Maggioranza di C: sei una Livornese
Sei una persona ambiziosa e molto lavoratrice e tendete ad essere sempre al centro della situazione. Proprio come una Livornese non siete schizzinosi e potete gestire tutto ciò che la vita vi riserva senza mai perdere il controllo. Per la loro natura indipendente le Livornesi sono difficili da addomesticare e se gliene date la possibilità si appollaieranno sugli alberi. Non hanno un particolare istinto materno ma seguono la loro prole.

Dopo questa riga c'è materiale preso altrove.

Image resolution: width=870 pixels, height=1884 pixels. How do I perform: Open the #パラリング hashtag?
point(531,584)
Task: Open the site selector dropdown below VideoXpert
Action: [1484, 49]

Producono molte uova e sono determinate ma socievoli verso le persone.
Maggioranza di D: sei una Ancona
Come queste bellissime galline maculate siete indipendenti e assertivi e sempre in movimento. Siete franchi e amichevoli e in un gruppo fate la parte dell’amicone ma ci vuole del tempo per avvicinarsi a voi dato che concedete la vostra confidenza solo a quelli di cui vi fidate. Le Ancona sono più felici se possono razzolare libere e beccare in giro durante il giorno per poi ritornare al loro comodo pollaio la sera. Producono un buon numero di uova ma sono note per l’incapacità di covare – proprio come voi non trovano i bambini troppo interessanti.